Try testing your regular expressions at regex101.com, here is an example of your question there.


Edit, to build off your second question:

What about this?

index="uvtrans" "<a:OrderMessage>*</a:OrderMessage>" NOT "<a:OrderMessage>OK</a:OrderMessage>" 
| rex "\<a:OrderMessage\>(?P<Phrase>.*?)\<\/a:OrderMessage\>" 
| rex field=Phrase "(?P<phrase>.+)(?:(?:\sto\s)|(?:\sfrom\s))"

View solution in original post

0 Karma

richgalloway
SplunkTrust
SplunkTrust

You asked the same question in another thread to which I gave this answer:

Perhaps you can use sed to replace numbers with another character.

... | rex "\<a:OrderMessage\>(?P<Phrase>.*?)\<\/a:OrderMessage\>" | rex field=Phrase mode=sed "s/\d/x/g" | stats count by Phrase
---
If this reply helps you, Karma would be appreciated.
0 Karma

ramdaspr
Contributor
.. | rex "(?<text>.[a-z A-Z,-]+)" | timechart span=1w count by text

should work.

0 Karma

aljohnson_splun
Splunk Employee
Splunk Employee

Regex: (?P.+)(?:(?:\d{2}\/\d{2}\/\d{2})|(?:\s\d+\sto\s\d+))

Search:

 index="uvtrans" "<a:OrderMessage>*</a:OrderMessage>" NOT "<a:OrderMessage>OK</a:OrderMessage>" 
| rex "(?P<phrase>.+)(?:(?:\d{2}\/\d{2}\/\d{2})|(?:\s\d+\sto\s\d+))"
| timechart span=1w count by phrase

note: you need to do span=1w not span=1week for the span to work.

Regex explanation:

(?P<phrase>.+) # grab everything
(?:            # non capturing group
    (?:        # non capturing group
         \d{2}\/\d{2}\/\d{2})  # digits in date format
    |                          # OR
    (?:                        # non capturing group
         \s\d+\sto\s\d+)       # digits in second format
)                              # end

Try testing your regular expressions at regex101.com, here is an example of your question there.


Edit, to build off your second question:

What about this?

index="uvtrans" "<a:OrderMessage>*</a:OrderMessage>" NOT "<a:OrderMessage>OK</a:OrderMessage>" 
| rex "\<a:OrderMessage\>(?P<Phrase>.*?)\<\/a:OrderMessage\>" 
| rex field=Phrase "(?P<phrase>.+)(?:(?:\sto\s)|(?:\sfrom\s))"
0 Karma

skoelpin
SplunkTrust
SplunkTrust

Thanks for this.

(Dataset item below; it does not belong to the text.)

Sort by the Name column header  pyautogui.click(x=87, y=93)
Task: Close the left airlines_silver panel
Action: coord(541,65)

Unfortunately it's still not working right as the dates are still showing up and it's not counting the strings 'Missed Delivery cut-off, Redated to' but rather its counting each string with a different date as an independent event.

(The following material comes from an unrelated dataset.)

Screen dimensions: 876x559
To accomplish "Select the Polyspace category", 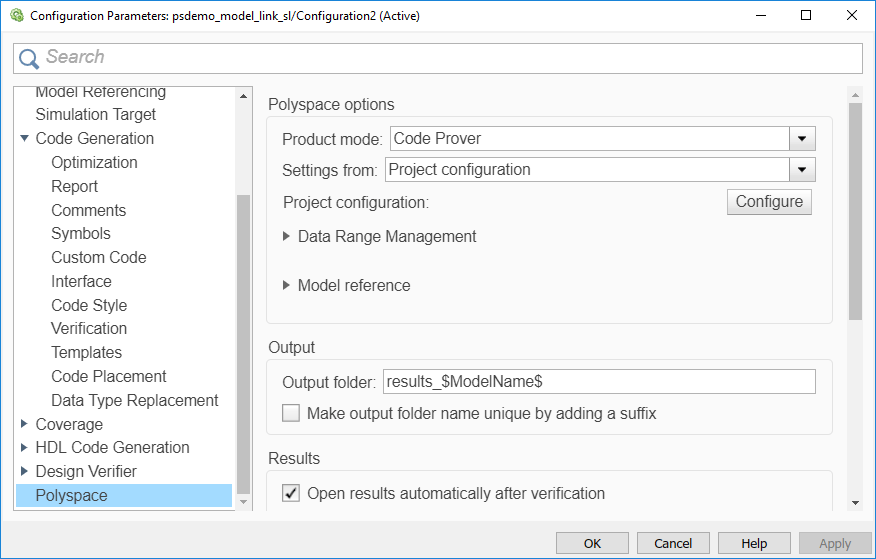I will 71,495.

I'll try out the regex101 site you gave me and see if I can get it working. Any other help is appreciated

0 Karma

aljohnson_splun
Splunk Employee
Splunk Employee

The regex matches/correctly for the data you provided though - as you can see in the regex101 link - so then it sounds like an issue with your search not the extraction. When you look at the field phrase in the fields sidebar, do you see a count of each phrase?

0 Karma

skoelpin
SplunkTrust
SplunkTrust

When looking at the 'phase' field on the left, I see 3 values.. 1 is 'Missed Delivery cut-off' and the other 2 are 'Existing account, changed phone from <>' So were getting dups for existing account and 2 of the other fields are not showing up

0 Karma

aljohnson_splun
Splunk Employee
Splunk Employee

Did you try the edit ? Can you update this question to include more sample data?

0 Karma

somesoni2
Revered Legend

You said there are 4 different type of phrases by you're listed just 2, so I will give solution to identify these 2. You can extend the search to include other two (add more condition in case statement).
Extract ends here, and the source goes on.